On Thu, Dec 22, 2016 at 08:01:46PM -0600, drlegendre . wrote:
"The Z80 had more players and more names than all
the rest"
And yet it was essentially a bit-player in the days of
the 'home computer'
revolution - at least in the US. CBM, Apple, Atari - the three big names in
home computers, all went with the 6502 family. And perhaps even more
importantly, so did Nintendo, in the NES. The main use of Z80 in US home
computing was in the absurdly small Timex / Sinclair ZX80 series - with their
awful cramped membrane keyboards and seriously limited sound & video.
The "at least in the US" caveat is important :)

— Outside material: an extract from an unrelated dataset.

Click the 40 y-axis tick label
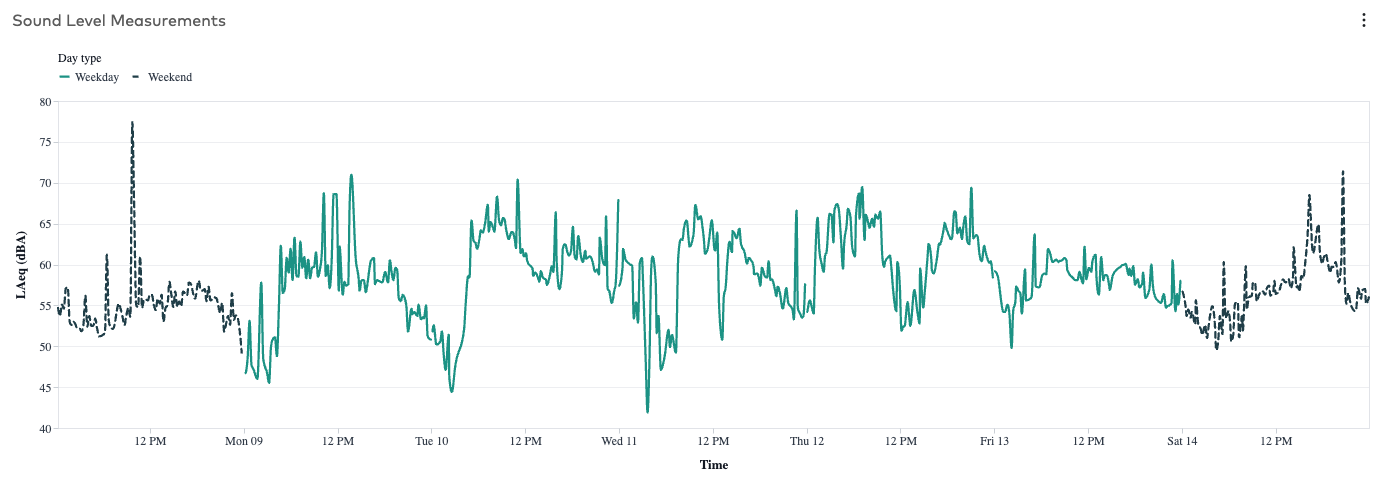The width and height of the screenshot is (1386, 482). click(x=45, y=429)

Sinclair's Z80-based ZX Spectrum was outrageously successful in the UK. Every
teenage bedroom seemed to have one by the late 1980s. The various 6502-based
machines from Acorn and Commodore were relatively uncommon, and I've seen
exactly one Apple II.
People who know Uncle Clive's unwillingness to spend a penny more than he has
to on bulding computers may wonder why they selected the relatively expensive
Z80 over the 6502, but it was because they managed to trick the Z80's
address-fetcting and instruction decoding cycle into generating video on the
ZX80 and ZX81, and thus saved more money elsewhere. It wasn't until the
Spectrum that they bothered with DMA like proper computers, and then didn't
*need* to stick with the Z80, but chose to keep it anyway.